The chemotactic properties of sputum in chronic obstructive pulmonary disease: a role for specific chemokine receptor antagonists

Traves SL, Barnes PJ, and Donnelly LE. Department of Airway Disease, NHLI, Imperial College London, Dovehouse Street, London, SW3 6LY.

Elevated inflammatory cell migration to sites of airway damage is a key feature of many lung diseases, including chronic obstructive pulmonary disease (COPD). The increased macrophages in the lungs of COPD patients have the capacity to cause all the pathological features of this disease. Understanding the mechanisms behind leukocyte migratory responses might offer novel therapeutic targets for treatment. Previously, we demonstrated that growth related oncogene (GRO)α (CXCL1), interleukin (IL)-8 (CXCL8), and monocyte chemoattractant protein (MCP)-1 (CCL2) are chemotactic for monocytes, with elevated migration for COPD patient cells in response to GROα . The reasons for this are unclear but an increase in receptor number is not responsible.

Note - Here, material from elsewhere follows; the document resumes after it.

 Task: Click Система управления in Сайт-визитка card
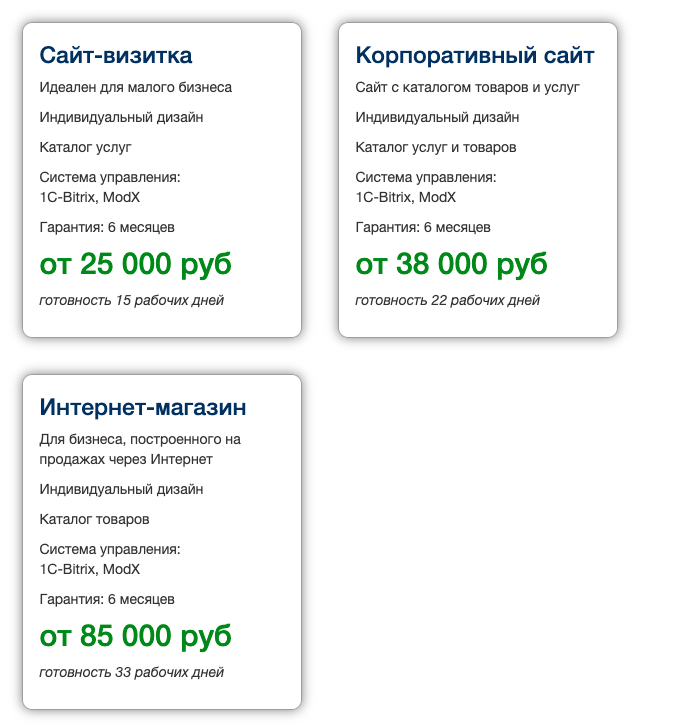point(110,177)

However, CXCR2 is recycled back to the cell surface more rapidly in cells from COPD patients when exposed to GROα , but not IL-8 (Traves et al., 2004). Since these chemokines are elevated in COPD sputum, the aims of this study were to determine (i) the chemotactic capacity of induced sputum (IS), (ii) the nature of the IS chemotactic response using specific chemokine receptor antagonists and (iii) whether this response was specific for sputum using a chemokine mixture. IS was obtained from COPD patients and controls (n=6) via the inhalation of hypertonic saline and used as a chemoattractant for peripheral blood mononuclear cells (PBMC) from non-smokers using a Boyden Chamber. PBMC demonstrated enhanced migration towards IS from COPD patients when compared with migration towards IS from normal smokers and non-smokers (73±3 vs. 39±3 vs. 42±3 cells/field, n=6, p<0.05). Migration towards IS was almost completely inhibited by the presence of specific receptor antagonists (EC50 CXCR2 (SB332235 N-(2-hydroxy-3-sulfamyl-4-chlorophenyl)-N’-2,3-dichlorophenyl)urea):0.01±0.002, CXCR1+2 (SB468477 N-(2-Hydroxy-3-dimethylsulfonylamido-4-chhlorophenyl)-N’-(2-bromophenyl)-N”-cyanoguanidine):0.2±0.2, CCR2 (SB 399721): 0.03±0.03 ng/ml, n=6) (Figure 1a). Similar results were obtained when a chemokine mixture was substituted for COPD sputum. One reason for this could be direct interactions between chemokine receptors. This chemokine mixture of IL-8, GROα and MCP-1 stimulated recycling of the CCR2 receptor in both the presence and absence of the CXCR2 antagonist denoted by a significant decrease in receptor expression at 60 min (Figure 1b). This indicates that CCR2 is still recycling normally in the presence of the CXCR2 antagonist yet migration does not occur. In summary these data suggest that the antagonists inhibit migration by altering receptor-receptor interactions such as the downstream signalling mechanisms which regulate migration. These results highlight a role for specific receptor antagonists in reducing the inflammatory cell infiltrate into the airways.

Traves, S. L., Smith, S. J., Barnes, P. J., and Donnelly, L. E. (2004) J Leukoc. Biol. 76, 441-450.